Two minutes is sufficient for brewing green tea. Green tea stores well for less time than black (which keeps for about a year if properly stored). Purchase green tea in small amount and use within a few months.
White tea is completely unprocessed and has the highest antioxidant content of all true teas. Brew it with steaming, not boiling water. White tea does not get bitter with long brewing and for some varieties is at its best at fifteen minutes. Begin with three minutes, but try for longer brews with subsequent pots. White tea can be infused several times which helps to stretch the price per pot, as white tea is often more expensive when compared with other types.
Yellow tea is a rare Chinese tea, just beginning to be marketed in the United States.
Pu-erh is a black or green tea that has been aged and processed, exactly how is China’s mystery. It takes boiling water and will not get bitter when it is steeped. Brew at least three minutes and try several infusions.
Herbal Infusions or Tisanes
Herb “teas” are not true teas as they have no leaves from the tea bush in them and therefore have no caffeine. They are referred to as teas because they are brewed in the same manner as a true tea. The correct term for herbal infusions is “tisane.” Herb teas include mint, lavender, chamomile, rose petal, yarrow, cinnamon and many more. Most all have some reported medicinal usefulness. They take boiling water and at least a three minute brewing time. They will not get bitter, only stronger, with a longer infusion. Rarely would this tisane be taken with milk.
Rooibos or Red Tea
Rooibos is brewed from an African herb in the same manner as other herb tisanes. It has no caffeine, and gives a full flavored drink either hot or cold. It’s reported to be very high in antioxidants. This is one herb infusions that does well with the addition of milk. A cousin of rooibos is honeybush.
All herb tisanes are caffeine-free and need no decaffeinating. All true teas can be easily made caffeine-free, but some flavor will be lost in the process. It’s best to decaffeinate at home unless you can be sure that the decaf tea you have purchased has no chemical residue. For caffeine-free tea, pour a few ounces of water, heated to the proper temperature for the tea you are making, over the leaves. Wait thirty seconds and then discard the water. Nearly all the caffeine will be washed from the leaves, the tea books tell us. Proceed with the rest of the tea making process.
The Tea Brewing Process
Gather the following:
- a tea kettle or pot for boiling the water
- a tea pot or cup for brewing the tea
- a teaspoon-size measuring spoon for the leaves
- a tea sock, large infuser, or strainer
- a measuring cup for the water
- a timer
- a cup or plate for setting the wet infuser
- a spoon for stirring the finished tea
- a cup or cups for drinking the tea
Measure cool, fresh, non-chlorinated water at 6 or 8 ounces per cup to be made into a tea kettle or pot. Add an extra ounce or two for swirling around in the tea kettle to warm it. Set on the stove to heat to proper temperature.

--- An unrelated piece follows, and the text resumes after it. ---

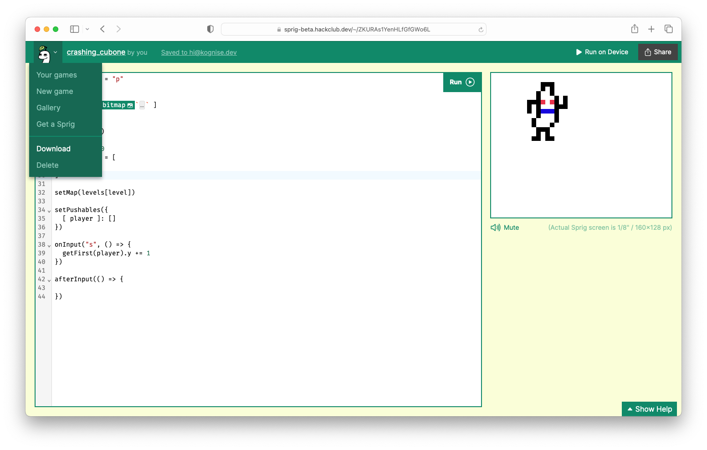Viewport: 707px width, 450px height.
Task: Expand the Show Help panel
Action: pyautogui.click(x=649, y=409)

Measure leaves into tea sock or other infuser unless planning to strain the tea or using tea bags. Measure one teaspoon for each 6 or 8 ounces of water. Set the infuser aside.
Swirl an ounce or two of the heated water around in the teapot and discard it out the spout. This will prevent cracks in the pot when the full measure of heated water is added, and it will help maintain the correct water temperature as the tea steeps. Secure infuser in the teapot.
Pour heated water over leaves and set timer to required steeping time.
When time is reached, remove the infuser from the pot, remove the bags, or strain the leaves into another warmed pot. This is call “decanting” and is necessary to prevent the leaves of black and of green teas from becoming bitter.
Give the tea a stir to even out the flavor, pour, and enjoy.
Keep teapot warm with a tea cozy or warming stand.
Most types and flavors of leftover tea are delicious when chilled.
Used tea leaves can be put on all acid-loving plants such as roses, camellias, gardenias, and azaleas as mulch.
The most important ingredient of a successful tea event is the tea. Consider the drink you will serve.